> ABOUT THIS TASK: Your answer must be the full listing, repeated word for word.

[DATASET]

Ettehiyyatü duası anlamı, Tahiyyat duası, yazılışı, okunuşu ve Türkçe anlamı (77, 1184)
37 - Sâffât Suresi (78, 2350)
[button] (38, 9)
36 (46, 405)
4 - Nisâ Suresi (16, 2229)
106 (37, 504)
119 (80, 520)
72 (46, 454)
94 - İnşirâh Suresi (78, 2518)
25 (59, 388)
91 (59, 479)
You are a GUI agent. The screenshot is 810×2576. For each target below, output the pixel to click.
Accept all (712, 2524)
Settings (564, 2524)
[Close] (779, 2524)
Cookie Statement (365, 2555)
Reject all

[/DATASET]

> WRITTEN ANSWER:
Ettehiyyatü duası anlamı, Tahiyyat duası, yazılışı, okunuşu ve Türkçe anlamı (77, 1184)
37 - Sâffât Suresi (78, 2350)
[button] (38, 9)
36 (46, 405)
4 - Nisâ Suresi (16, 2229)
106 (37, 504)
119 (80, 520)
72 (46, 454)
94 - İnşirâh Suresi (78, 2518)
25 (59, 388)
91 (59, 479)
You are a GUI agent. The screenshot is 810×2576. For each target below, output the pixel to click.
Accept all (712, 2524)
Settings (564, 2524)
[Close] (779, 2524)
Cookie Statement (365, 2555)
Reject all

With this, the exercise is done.